Skip to content

IBM/naturalistic-variation-goal-oriented-dialog-datasets

Repository files navigation

Naturalistic Variation in Goal-Oriented Dialog datasets

Motivation

Existing benchmarks used to evaluate the performance of end-to-end neural dialog systems lack a key component: natural variation present in human conversations.

Most datasets are constructed through crowdsourcing, where the crowd workers follow a fixed template of instructions while enacting the role of a user/agent.

This results in straight-forward, somewhat routine, and mostly trouble-free conversations, as crowd workers do not think to represent the full range of actions that occur naturally with real users.

Datasets

This directory contains the new and more effective testbeds for bAbI dialog task 5 and Stanford Multi-Domain datasets, which incorporate naturalistic variation by the user.
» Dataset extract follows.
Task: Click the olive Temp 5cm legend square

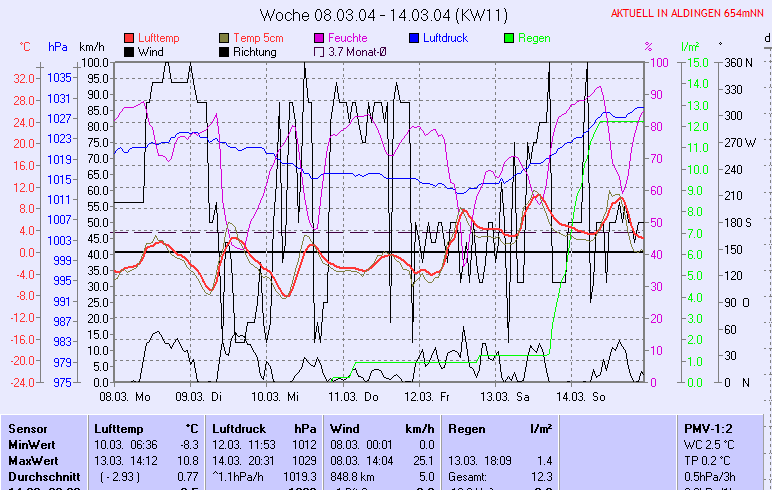Action: tap(224, 38)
We observe that there is a significant drop in performance (more than 60% in Ent. F1 on SMD and 85% in per-dialog accuracy on bAbI task) of recent state-of-the-art end-to-end neural methods such as BossNet and GLMP on both datasets.

bAbI dialog task

The updated test sets for bAbI dialog task follow the same data format as the original dataset explained here: https://research.fb.com/downloads/babi/

The train, validation and original test files for bAbI dialog task 5 are available at the link mentioned above.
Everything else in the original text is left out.